タリアは聞こえなかったと勘違いしたのか、もう一度問いかけてきた。
「何してるの?」
コロコは緊張でぎこちなく返事した。
「ちょっと、夜のお散歩を……」
「そうなんだ」
タリアは無邪気に微笑む。あれ、この子、私に敵意を抱いていない。青い肌から『悪魔騎士』と化していることは分かるが、デモントやケゲンシーのように殺伐としてはいなかった。
「タリアはここで何してるのかな?」
心臓がドキドキと脈打っていたが、コロコは何とかそれだけしぼり出す。彼女の不興を買えば、デモントやケゲンシーに告げ口されるに決まってる。そうなればコロコの命など風前の灯だった。
タリアはあくまで小さい声で答える。
「ケゲンシーから外の庭で待ってるように命じられて、そうしてたんだけど……。暇だったから、ついぶらぶらしてたの」
くすりと笑った。コロコは少し安心する。この子は大丈夫かな。でも『悪魔騎士』なら、ケゲンシーの呪文書やデモントの三叉戟のような、何か特別な力を有しているかもしれない。油断大敵だ。

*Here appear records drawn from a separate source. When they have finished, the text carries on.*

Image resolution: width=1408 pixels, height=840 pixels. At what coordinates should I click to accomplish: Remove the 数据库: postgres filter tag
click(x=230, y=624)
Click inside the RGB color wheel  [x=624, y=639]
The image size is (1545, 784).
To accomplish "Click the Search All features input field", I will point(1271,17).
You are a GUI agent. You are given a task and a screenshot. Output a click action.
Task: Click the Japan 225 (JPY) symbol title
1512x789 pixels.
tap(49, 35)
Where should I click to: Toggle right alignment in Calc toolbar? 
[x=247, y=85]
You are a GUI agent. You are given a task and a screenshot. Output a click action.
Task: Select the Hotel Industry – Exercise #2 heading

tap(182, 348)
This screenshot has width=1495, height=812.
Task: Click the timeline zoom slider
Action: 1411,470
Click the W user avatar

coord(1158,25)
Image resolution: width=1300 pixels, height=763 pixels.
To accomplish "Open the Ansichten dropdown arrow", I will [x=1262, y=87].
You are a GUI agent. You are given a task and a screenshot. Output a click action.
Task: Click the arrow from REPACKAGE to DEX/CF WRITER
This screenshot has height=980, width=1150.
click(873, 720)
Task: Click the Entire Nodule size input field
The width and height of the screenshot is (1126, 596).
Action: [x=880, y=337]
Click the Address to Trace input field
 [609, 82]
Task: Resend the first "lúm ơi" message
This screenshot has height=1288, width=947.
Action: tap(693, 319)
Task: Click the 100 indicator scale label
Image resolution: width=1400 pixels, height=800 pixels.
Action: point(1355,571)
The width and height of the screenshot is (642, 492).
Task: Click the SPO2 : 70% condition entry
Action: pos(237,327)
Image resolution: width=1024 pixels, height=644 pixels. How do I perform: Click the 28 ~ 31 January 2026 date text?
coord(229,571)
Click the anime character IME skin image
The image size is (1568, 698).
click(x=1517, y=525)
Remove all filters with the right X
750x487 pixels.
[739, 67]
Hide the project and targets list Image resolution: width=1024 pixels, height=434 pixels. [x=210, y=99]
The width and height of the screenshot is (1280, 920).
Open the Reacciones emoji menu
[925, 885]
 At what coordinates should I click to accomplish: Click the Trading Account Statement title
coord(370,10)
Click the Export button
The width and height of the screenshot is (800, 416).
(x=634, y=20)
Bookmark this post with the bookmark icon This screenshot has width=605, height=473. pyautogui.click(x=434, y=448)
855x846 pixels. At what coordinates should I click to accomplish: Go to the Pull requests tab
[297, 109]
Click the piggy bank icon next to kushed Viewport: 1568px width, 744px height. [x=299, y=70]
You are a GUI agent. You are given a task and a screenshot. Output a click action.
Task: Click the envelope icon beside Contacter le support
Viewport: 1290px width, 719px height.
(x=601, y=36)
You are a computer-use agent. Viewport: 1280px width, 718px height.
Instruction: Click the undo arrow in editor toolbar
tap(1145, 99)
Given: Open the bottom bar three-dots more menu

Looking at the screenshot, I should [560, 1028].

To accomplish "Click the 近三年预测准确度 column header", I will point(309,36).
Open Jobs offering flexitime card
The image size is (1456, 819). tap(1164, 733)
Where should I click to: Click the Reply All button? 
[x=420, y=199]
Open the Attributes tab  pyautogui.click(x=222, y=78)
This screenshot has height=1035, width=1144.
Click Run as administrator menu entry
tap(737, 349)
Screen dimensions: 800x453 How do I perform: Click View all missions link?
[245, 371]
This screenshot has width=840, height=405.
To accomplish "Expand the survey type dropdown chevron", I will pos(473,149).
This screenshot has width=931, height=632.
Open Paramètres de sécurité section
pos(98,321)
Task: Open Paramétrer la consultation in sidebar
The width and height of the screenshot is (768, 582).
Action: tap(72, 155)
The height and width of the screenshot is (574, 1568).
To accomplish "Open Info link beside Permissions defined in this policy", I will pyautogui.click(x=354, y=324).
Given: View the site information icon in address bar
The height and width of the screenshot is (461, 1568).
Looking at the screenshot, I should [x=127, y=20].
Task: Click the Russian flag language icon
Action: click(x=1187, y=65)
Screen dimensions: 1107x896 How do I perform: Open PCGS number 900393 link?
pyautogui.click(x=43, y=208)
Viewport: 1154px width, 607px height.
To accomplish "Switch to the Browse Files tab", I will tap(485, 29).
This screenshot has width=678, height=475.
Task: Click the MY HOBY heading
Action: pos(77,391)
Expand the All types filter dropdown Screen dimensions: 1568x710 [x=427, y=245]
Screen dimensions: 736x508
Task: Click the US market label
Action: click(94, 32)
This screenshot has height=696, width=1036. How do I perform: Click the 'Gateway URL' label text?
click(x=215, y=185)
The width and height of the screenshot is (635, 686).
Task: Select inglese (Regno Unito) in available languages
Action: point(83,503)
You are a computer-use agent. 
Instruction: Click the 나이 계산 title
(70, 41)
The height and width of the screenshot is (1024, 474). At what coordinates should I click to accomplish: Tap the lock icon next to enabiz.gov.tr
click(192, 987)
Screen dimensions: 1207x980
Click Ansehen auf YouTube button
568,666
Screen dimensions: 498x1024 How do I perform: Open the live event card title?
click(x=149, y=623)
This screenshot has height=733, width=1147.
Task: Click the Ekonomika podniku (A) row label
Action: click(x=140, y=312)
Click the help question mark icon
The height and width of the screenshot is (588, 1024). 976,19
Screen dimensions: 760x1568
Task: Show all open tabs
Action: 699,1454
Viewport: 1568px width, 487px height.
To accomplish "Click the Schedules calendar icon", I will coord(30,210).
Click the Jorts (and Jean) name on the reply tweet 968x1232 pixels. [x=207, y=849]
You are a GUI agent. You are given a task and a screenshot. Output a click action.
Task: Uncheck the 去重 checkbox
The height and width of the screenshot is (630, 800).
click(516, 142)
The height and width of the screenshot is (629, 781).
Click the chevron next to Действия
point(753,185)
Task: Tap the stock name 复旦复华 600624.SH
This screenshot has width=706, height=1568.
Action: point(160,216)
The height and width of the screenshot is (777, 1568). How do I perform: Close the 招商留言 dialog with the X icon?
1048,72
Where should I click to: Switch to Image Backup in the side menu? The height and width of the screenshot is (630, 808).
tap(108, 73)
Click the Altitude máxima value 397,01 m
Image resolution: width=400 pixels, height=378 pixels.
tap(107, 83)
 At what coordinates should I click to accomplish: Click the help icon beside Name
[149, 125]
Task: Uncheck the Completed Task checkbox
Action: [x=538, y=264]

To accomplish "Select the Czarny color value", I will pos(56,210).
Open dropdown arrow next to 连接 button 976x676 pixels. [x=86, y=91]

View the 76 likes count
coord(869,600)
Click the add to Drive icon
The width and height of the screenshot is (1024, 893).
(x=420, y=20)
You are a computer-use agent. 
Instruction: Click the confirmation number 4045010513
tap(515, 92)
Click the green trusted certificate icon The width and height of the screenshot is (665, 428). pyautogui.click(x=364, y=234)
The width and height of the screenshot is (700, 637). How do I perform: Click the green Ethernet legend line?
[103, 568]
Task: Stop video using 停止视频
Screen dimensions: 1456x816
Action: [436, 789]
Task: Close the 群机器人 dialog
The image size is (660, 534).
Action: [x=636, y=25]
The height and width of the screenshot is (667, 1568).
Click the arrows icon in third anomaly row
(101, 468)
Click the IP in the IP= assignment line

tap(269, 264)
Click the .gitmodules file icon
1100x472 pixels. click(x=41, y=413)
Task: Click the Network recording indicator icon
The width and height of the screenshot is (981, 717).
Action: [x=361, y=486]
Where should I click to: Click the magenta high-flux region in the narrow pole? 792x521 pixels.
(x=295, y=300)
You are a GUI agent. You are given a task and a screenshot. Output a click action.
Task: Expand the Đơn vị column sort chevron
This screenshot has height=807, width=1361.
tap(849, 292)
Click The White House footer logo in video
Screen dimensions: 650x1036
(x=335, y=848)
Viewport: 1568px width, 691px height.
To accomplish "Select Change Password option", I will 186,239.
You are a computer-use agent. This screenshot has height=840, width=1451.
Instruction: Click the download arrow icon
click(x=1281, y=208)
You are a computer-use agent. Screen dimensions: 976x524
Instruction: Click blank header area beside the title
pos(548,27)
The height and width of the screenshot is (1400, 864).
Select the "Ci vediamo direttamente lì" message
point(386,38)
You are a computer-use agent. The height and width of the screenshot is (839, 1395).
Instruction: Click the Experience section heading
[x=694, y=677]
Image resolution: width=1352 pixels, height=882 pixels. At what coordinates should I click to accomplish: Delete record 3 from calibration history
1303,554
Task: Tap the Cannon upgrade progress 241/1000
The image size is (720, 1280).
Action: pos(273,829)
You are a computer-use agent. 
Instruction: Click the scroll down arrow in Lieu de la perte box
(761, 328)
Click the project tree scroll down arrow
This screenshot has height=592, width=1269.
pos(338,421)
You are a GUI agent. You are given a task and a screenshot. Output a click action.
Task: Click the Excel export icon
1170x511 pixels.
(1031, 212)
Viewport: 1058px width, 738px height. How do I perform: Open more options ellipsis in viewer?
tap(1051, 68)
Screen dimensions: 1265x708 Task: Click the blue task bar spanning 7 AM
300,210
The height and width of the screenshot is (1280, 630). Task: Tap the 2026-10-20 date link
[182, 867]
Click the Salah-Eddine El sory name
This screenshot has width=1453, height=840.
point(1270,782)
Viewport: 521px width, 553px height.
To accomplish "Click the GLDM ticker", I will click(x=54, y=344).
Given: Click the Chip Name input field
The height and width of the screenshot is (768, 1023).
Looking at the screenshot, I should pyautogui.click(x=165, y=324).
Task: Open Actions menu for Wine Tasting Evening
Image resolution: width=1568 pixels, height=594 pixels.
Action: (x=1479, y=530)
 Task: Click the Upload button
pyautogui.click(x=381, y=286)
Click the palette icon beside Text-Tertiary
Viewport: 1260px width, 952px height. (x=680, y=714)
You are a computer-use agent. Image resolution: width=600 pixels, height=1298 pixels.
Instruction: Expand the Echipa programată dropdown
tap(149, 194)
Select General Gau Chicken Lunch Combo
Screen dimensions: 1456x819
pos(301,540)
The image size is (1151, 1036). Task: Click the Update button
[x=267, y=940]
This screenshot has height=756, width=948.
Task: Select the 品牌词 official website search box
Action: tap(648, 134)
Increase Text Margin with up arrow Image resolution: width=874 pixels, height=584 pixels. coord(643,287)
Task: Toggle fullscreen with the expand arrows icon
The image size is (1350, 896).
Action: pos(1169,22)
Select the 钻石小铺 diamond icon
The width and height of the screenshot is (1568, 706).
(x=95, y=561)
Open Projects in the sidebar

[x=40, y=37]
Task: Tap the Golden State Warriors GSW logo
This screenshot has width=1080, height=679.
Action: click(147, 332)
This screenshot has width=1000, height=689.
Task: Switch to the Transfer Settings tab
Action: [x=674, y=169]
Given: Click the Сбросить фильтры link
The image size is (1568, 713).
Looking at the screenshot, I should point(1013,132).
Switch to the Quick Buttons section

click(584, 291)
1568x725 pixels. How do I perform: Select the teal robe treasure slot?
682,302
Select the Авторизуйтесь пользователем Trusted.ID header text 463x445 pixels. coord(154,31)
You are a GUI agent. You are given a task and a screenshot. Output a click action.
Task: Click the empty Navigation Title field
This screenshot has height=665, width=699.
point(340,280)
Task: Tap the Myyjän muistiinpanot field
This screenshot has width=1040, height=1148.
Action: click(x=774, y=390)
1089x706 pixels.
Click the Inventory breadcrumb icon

ともかく朝まですることはない。ラグネが心配だ。いったん戻ろう。
コロコが物陰から身を起こしかけた、そのときだった。
「どうしたタリア。誰かいるのか?」
デモントが家の窓から問いかけてきたのだ。コロコは心臓が止まりそうだった。問われたタリアがひとつうなずくだけで、自分は殺される……
「ううん、私ひとり」
タリアはそう答えてくれた。デモントはそれきり関心を失ったのか、窓の鎧戸を閉める。コロコはその音で、命拾いしたことを知った。
「何でかばってくれたの?」
小声で尋ねると、タリアは微笑した。